אירועים
אירועים והרצאות בפקולטה למדעי המחשב ע"ש הנרי ומרילין טאוב
אורי אלון (הרצאה סמינריונית למגיסטר)
יום חמישי, 17.08.2017, 10:00
We present a novel approach for automatic feature generation for predicting program properties.
Our approach automatically produces features that can capture long-distance syntactic relationships
between program elements. The features are purely syntactic, and the method is useful for any
programming language.
Inspired by Parse Tree Paths in Natural Language Processing (NLP), we generate features that
capture relationships in an Abstract Syntax Tree (AST). We show that these features are general
and can:
(i) cover a number of different prediction tasks, (ii) drive two different learning algorithms
(for both generative and discriminative models), and (iii) work across different programming languages.
We evaluate our approach on the tasks of predicting variable names, method names, and types of
expressions.
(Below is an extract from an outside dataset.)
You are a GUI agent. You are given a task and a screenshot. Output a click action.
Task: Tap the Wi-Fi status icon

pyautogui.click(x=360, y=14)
We use the generated features to drive both CRF-based and word2vec-based learning, for
programs of four languages: JavaScript, Java, Python and C#. Our evaluation shows that automatically
generated features capture semantic similarities and produce better results than existing methods.
By representing program elements using path features, we believe that our approach can be used in a
variety of other machine learning tasks for programming languages, including different applications
and different learning models.